MAJA: Because I want to go up in the mountains and into the forests – that’s what I want. [Ingratiatingly] Oh, you have to let me, Rubek! – I’ll be so good, so good afterwards!

RUBEK: Who’s been putting these ideas into your head?

MAJA: It’s him. That horrid bear killer. You can’t imagine all the wonderful things he’s been telling me about the mountains. About the life up there. It’s ugly, horrible, frightening, repellent, most of it, he lies as well –. Yes, I rather think he is lying. But it’s so wonderfully enticing even so. Oh, I do have permission to go with him, don’t I? Just so I can see if what he says is true, you know. Can I, Rubek?

RUBEK: Yes, as far as I’m concerned you can. Off you go, up into the mountains – as far and for as long as you like. I might be going the same way myself.

MAJA [quickly]: No, no, no, you really don’t have to! Not on my account!

RUBEK: I want to go up into the mountains. I’ve made up my mind now.

MAJA: Oh, thank you, thank you! Can I tell the bear killer right away?

RUBEK: You can tell the bear killer whatever you please.

MAJA: Oh, thank you, thank you, thank you! [Tries to take his hand; he pulls it away.]

Oh, no – how sweet and kind you are today, Rubek!

She runs into the hotel.

At the same moment the pavilion door half opens slowly and noiselessly. The SISTER OF MERCY stands in the doorway, on guard, looking out. No one sees her.

RUBEK [decisive, turns to IRENE]: So, are we meeting up there?

IRENE [stands up slowly]: Yes, we certainly are. – I’ve been looking for you for so long.

RUBEK: When did you start looking for me, Irene?

IRENE [with a touch of joking bitterness]: From the time I realized I had given you something rather irreplaceable, Arnold. Something people should never part with.

RUBEK [lowers his head]: Yes, that’s so achingly true. You gave me three or four years of your youth.

IRENE: I gave you more, much more than that. Spendthrift – that I was in those days.

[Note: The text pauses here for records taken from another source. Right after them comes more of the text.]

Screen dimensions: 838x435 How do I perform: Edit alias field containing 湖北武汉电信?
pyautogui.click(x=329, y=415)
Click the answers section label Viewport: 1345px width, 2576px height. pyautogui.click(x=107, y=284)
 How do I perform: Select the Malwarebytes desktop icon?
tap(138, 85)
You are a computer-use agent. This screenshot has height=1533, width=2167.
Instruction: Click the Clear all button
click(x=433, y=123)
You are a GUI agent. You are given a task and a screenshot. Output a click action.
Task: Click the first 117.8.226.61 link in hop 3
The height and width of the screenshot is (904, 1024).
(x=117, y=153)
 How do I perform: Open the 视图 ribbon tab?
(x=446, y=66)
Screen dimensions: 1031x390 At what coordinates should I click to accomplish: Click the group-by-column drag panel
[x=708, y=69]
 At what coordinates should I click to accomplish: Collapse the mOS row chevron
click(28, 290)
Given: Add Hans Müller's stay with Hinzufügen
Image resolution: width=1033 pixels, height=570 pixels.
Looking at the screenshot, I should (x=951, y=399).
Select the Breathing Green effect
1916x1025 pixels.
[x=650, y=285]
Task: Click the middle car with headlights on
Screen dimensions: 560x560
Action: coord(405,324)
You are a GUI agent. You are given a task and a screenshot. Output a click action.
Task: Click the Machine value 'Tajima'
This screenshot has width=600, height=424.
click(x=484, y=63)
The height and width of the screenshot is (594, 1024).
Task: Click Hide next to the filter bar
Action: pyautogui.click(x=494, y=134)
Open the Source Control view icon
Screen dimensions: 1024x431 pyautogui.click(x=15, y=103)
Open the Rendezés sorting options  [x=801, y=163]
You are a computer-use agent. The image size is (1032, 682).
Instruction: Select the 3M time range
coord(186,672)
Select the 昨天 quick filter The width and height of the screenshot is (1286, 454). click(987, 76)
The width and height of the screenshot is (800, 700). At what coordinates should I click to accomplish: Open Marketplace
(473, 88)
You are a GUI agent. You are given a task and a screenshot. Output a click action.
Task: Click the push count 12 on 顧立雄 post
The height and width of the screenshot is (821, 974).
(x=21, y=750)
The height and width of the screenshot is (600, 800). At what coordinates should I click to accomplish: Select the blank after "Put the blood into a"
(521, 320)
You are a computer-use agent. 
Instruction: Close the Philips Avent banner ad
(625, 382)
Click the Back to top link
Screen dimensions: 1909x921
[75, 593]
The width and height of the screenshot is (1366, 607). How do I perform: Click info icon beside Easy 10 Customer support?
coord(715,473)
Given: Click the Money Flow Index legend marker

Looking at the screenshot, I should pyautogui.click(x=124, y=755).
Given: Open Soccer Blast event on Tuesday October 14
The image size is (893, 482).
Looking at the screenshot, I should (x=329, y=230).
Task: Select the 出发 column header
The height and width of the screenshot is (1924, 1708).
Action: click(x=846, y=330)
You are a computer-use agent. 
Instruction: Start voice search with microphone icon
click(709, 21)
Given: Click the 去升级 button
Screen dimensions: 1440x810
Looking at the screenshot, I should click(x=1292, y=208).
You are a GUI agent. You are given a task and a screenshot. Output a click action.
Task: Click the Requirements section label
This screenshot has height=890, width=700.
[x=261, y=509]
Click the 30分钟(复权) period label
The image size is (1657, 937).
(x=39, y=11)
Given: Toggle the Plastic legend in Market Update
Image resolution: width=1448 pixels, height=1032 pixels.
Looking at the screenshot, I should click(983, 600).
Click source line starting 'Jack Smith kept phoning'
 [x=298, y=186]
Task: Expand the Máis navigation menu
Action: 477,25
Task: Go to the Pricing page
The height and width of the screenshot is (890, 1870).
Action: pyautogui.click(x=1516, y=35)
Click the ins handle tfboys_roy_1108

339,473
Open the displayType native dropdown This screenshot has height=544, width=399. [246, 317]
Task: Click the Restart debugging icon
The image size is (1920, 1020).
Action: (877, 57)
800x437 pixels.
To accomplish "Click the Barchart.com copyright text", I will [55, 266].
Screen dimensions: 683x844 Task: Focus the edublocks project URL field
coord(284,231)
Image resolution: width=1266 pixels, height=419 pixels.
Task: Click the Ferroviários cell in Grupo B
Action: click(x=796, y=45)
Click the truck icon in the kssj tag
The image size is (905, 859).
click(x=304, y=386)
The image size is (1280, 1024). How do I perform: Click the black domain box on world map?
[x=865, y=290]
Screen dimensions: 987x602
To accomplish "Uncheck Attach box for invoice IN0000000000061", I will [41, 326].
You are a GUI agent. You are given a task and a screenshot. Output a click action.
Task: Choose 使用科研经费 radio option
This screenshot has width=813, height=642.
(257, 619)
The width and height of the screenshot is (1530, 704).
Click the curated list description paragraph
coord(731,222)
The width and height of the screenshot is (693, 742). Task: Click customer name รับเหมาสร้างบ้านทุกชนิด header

RUBEK: Yes, you were extravagant, Irene. You gave me all your naked loveliness –

IRENE: – for your gaze –

RUBEK: – and glorification –

IRENE: Yes, for your own glorification. – And for the child’s.

RUBEK: For yours too, Irene.

IRENE: But the most precious gift you’ve forgotten.

RUBEK: The most precious –? What gift was that?

IRENE: I gave you my young, living soul. Then I stood there, empty inside. – Soulless. [Stares at him stiffly.] That’s what I died of, Arnold.

The SISTER OF MERCY holds the door wide open for her.

She goes into the pavilion.

RUBEK [stands and watches her, then whispers]: Irene!